## [TASK DETAILS]
Would you reproduce the entries exactly, including every line?

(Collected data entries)
***

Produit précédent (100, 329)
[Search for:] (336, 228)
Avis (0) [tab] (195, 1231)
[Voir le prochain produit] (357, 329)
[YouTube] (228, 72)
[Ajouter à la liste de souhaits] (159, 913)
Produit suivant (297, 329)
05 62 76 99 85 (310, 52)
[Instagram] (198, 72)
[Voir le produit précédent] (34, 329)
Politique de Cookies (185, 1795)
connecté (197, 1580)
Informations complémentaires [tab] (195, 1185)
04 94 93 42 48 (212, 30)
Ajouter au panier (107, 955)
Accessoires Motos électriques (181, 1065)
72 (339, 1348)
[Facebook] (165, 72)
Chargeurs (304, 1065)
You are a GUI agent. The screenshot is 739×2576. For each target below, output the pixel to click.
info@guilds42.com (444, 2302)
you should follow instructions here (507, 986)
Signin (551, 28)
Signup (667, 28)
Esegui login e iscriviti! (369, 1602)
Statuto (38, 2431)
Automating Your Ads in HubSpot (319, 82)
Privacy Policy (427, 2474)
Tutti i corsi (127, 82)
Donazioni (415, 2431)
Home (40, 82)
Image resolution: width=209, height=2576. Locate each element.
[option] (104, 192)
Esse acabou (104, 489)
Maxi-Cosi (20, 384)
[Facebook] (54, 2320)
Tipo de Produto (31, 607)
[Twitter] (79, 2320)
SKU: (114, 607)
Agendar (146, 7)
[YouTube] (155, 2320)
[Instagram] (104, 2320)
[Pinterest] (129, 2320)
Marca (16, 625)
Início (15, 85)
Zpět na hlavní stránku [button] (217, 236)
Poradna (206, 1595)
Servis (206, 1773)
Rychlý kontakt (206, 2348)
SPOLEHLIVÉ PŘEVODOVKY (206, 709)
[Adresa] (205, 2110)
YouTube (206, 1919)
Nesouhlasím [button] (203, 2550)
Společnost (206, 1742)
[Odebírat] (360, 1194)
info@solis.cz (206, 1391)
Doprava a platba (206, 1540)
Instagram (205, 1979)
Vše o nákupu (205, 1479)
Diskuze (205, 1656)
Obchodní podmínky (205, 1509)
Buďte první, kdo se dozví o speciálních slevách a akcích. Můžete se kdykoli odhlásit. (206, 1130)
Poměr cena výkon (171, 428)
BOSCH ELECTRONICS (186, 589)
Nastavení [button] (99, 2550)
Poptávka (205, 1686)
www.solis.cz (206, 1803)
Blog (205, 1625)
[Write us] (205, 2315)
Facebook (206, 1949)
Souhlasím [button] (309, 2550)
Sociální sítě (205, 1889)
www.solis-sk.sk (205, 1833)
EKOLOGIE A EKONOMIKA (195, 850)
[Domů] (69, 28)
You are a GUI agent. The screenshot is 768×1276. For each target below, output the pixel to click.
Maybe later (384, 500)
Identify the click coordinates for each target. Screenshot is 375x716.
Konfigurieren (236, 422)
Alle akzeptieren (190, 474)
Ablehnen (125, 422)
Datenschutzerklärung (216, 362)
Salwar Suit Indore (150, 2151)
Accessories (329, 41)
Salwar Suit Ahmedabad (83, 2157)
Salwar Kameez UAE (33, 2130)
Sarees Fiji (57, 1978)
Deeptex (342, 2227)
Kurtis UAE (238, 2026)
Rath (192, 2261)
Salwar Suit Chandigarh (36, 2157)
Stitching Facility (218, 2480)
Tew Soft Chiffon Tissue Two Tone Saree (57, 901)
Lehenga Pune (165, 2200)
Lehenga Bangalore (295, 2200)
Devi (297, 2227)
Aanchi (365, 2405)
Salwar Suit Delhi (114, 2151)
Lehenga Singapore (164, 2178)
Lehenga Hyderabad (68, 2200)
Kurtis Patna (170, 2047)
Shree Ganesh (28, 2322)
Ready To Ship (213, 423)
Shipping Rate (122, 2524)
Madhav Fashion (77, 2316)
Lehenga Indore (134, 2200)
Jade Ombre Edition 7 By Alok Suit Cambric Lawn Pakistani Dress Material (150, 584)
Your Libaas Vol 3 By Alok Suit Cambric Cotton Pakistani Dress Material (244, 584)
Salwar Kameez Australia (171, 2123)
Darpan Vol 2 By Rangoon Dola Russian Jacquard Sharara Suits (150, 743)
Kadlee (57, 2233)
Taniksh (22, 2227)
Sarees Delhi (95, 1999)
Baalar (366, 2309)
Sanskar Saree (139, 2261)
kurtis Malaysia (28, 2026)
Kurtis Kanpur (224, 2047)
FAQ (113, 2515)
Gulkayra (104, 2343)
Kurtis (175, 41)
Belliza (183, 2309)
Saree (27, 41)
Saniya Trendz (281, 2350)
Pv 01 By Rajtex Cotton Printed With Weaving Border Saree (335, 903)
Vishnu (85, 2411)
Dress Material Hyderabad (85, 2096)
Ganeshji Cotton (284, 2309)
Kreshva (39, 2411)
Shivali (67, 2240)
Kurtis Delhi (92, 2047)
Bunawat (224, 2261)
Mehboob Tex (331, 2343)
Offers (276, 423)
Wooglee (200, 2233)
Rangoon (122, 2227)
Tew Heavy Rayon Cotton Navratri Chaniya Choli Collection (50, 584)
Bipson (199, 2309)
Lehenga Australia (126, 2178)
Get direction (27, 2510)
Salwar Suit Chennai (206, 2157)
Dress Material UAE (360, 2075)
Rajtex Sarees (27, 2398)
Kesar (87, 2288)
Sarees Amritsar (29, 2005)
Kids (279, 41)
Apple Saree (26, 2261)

***

## [SOLUTION TO THIS TASK]
Produit précédent (100, 329)
[Search for:] (336, 228)
Avis (0) [tab] (195, 1231)
[Voir le prochain produit] (357, 329)
[YouTube] (228, 72)
[Ajouter à la liste de souhaits] (159, 913)
Produit suivant (297, 329)
05 62 76 99 85 (310, 52)
[Instagram] (198, 72)
[Voir le produit précédent] (34, 329)
Politique de Cookies (185, 1795)
connecté (197, 1580)
Informations complémentaires [tab] (195, 1185)
04 94 93 42 48 (212, 30)
Ajouter au panier (107, 955)
Accessoires Motos électriques (181, 1065)
72 (339, 1348)
[Facebook] (165, 72)
Chargeurs (304, 1065)
You are a GUI agent. The screenshot is 739×2576. For each target below, output the pixel to click.
info@guilds42.com (444, 2302)
you should follow instructions here (507, 986)
Signin (551, 28)
Signup (667, 28)
Esegui login e iscriviti! (369, 1602)
Statuto (38, 2431)
Automating Your Ads in HubSpot (319, 82)
Privacy Policy (427, 2474)
Tutti i corsi (127, 82)
Donazioni (415, 2431)
Home (40, 82)
Image resolution: width=209, height=2576. Locate each element.
[option] (104, 192)
Esse acabou (104, 489)
Maxi-Cosi (20, 384)
[Facebook] (54, 2320)
Tipo de Produto (31, 607)
[Twitter] (79, 2320)
SKU: (114, 607)
Agendar (146, 7)
[YouTube] (155, 2320)
[Instagram] (104, 2320)
[Pinterest] (129, 2320)
Marca (16, 625)
Início (15, 85)
Zpět na hlavní stránku [button] (217, 236)
Poradna (206, 1595)
Servis (206, 1773)
Rychlý kontakt (206, 2348)
SPOLEHLIVÉ PŘEVODOVKY (206, 709)
[Adresa] (205, 2110)
YouTube (206, 1919)
Nesouhlasím [button] (203, 2550)
Společnost (206, 1742)
[Odebírat] (360, 1194)
info@solis.cz (206, 1391)
Doprava a platba (206, 1540)
Instagram (205, 1979)
Vše o nákupu (205, 1479)
Diskuze (205, 1656)
Obchodní podmínky (205, 1509)
Buďte první, kdo se dozví o speciálních slevách a akcích. Můžete se kdykoli odhlásit. (206, 1130)
Poměr cena výkon (171, 428)
BOSCH ELECTRONICS (186, 589)
Nastavení [button] (99, 2550)
Poptávka (205, 1686)
www.solis.cz (206, 1803)
Blog (205, 1625)
[Write us] (205, 2315)
Facebook (206, 1949)
Souhlasím [button] (309, 2550)
Sociální sítě (205, 1889)
www.solis-sk.sk (205, 1833)
EKOLOGIE A EKONOMIKA (195, 850)
[Domů] (69, 28)
You are a GUI agent. The screenshot is 768×1276. For each target below, output the pixel to click.
Maybe later (384, 500)
Identify the click coordinates for each target. Screenshot is 375x716.
Konfigurieren (236, 422)
Alle akzeptieren (190, 474)
Ablehnen (125, 422)
Datenschutzerklärung (216, 362)
Salwar Suit Indore (150, 2151)
Accessories (329, 41)
Salwar Suit Ahmedabad (83, 2157)
Salwar Kameez UAE (33, 2130)
Sarees Fiji (57, 1978)
Deeptex (342, 2227)
Kurtis UAE (238, 2026)
Rath (192, 2261)
Salwar Suit Chandigarh (36, 2157)
Stitching Facility (218, 2480)
Tew Soft Chiffon Tissue Two Tone Saree (57, 901)
Lehenga Pune (165, 2200)
Lehenga Bangalore (295, 2200)
Devi (297, 2227)
Aanchi (365, 2405)
Salwar Suit Delhi (114, 2151)
Lehenga Singapore (164, 2178)
Lehenga Hyderabad (68, 2200)
Kurtis Patna (170, 2047)
Shree Ganesh (28, 2322)
Ready To Ship (213, 423)
Shipping Rate (122, 2524)
Madhav Fashion (77, 2316)
Lehenga Indore (134, 2200)
Jade Ombre Edition 7 By Alok Suit Cambric Lawn Pakistani Dress Material (150, 584)
Your Libaas Vol 3 By Alok Suit Cambric Cotton Pakistani Dress Material (244, 584)
Salwar Kameez Australia (171, 2123)
Darpan Vol 2 By Rangoon Dola Russian Jacquard Sharara Suits (150, 743)
Kadlee (57, 2233)
Taniksh (22, 2227)
Sarees Delhi (95, 1999)
Baalar (366, 2309)
Sanskar Saree (139, 2261)
kurtis Malaysia (28, 2026)
Kurtis Kanpur (224, 2047)
FAQ (113, 2515)
Gulkayra (104, 2343)
Kurtis (175, 41)
Belliza (183, 2309)
Saree (27, 41)
Saniya Trendz (281, 2350)
Pv 01 By Rajtex Cotton Printed With Weaving Border Saree (335, 903)
Vishnu (85, 2411)
Dress Material Hyderabad (85, 2096)
Ganeshji Cotton (284, 2309)
Kreshva (39, 2411)
Shivali (67, 2240)
Kurtis Delhi (92, 2047)
Bunawat (224, 2261)
Mehboob Tex (331, 2343)
Offers (276, 423)
Wooglee (200, 2233)
Rangoon (122, 2227)
Tew Heavy Rayon Cotton Navratri Chaniya Choli Collection (50, 584)
Bipson (199, 2309)
Lehenga Australia (126, 2178)
Get direction (27, 2510)
Salwar Suit Chennai (206, 2157)
Dress Material UAE (360, 2075)
Rajtex Sarees (27, 2398)
Kesar (87, 2288)
Sarees Amritsar (29, 2005)
Kids (279, 41)
Apple Saree (26, 2261)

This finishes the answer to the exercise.